- [Exercise]
Please find the number of lines in the material below where the string "accomplish" occurs, and give only that number.

- [Extracted entries]
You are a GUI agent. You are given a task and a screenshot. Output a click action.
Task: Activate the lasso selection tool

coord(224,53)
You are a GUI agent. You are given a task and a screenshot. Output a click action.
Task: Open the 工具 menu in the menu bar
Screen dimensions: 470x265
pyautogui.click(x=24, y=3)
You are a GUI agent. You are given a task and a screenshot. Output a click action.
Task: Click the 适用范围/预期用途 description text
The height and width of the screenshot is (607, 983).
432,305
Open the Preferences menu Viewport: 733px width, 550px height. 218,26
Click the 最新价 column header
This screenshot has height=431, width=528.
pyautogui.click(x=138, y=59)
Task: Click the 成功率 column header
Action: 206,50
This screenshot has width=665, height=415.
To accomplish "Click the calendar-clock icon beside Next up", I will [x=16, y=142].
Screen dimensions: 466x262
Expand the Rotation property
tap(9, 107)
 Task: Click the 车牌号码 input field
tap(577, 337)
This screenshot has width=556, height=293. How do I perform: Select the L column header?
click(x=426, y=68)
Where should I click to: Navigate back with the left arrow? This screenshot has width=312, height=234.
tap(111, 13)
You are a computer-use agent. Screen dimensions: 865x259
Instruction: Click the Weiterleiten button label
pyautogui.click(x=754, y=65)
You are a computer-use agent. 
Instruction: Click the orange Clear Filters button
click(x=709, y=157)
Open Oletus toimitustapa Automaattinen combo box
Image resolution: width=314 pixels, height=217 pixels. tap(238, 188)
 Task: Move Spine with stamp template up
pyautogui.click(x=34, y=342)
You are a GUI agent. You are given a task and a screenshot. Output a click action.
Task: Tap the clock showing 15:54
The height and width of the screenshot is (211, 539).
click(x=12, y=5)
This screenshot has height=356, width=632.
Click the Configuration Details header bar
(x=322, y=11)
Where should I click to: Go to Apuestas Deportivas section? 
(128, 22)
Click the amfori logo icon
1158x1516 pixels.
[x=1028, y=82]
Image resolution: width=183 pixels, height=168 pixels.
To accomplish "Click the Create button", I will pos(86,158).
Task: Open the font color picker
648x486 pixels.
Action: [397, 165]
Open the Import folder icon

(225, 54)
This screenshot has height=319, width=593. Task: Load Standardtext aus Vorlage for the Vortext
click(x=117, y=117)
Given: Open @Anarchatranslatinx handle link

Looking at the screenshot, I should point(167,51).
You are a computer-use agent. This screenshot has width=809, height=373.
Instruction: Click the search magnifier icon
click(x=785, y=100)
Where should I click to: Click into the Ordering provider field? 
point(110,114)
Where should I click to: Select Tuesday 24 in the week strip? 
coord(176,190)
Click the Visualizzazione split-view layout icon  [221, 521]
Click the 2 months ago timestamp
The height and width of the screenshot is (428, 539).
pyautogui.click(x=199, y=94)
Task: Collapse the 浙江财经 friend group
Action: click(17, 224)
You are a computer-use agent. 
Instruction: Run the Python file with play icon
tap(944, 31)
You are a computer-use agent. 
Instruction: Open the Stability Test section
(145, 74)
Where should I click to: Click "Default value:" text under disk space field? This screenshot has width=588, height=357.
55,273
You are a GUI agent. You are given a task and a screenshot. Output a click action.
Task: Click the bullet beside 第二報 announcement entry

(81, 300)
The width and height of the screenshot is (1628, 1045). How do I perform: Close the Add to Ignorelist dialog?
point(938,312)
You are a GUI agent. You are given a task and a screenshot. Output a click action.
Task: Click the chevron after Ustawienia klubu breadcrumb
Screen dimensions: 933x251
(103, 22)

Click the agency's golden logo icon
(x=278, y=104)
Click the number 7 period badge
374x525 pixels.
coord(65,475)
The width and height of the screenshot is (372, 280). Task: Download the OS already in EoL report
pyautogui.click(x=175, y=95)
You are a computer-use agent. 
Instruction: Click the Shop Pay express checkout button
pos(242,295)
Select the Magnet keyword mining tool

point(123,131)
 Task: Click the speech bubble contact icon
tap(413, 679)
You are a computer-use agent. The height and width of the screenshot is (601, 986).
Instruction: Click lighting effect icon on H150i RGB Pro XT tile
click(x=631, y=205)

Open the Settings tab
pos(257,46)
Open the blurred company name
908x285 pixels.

- [Reply to the exercise]
2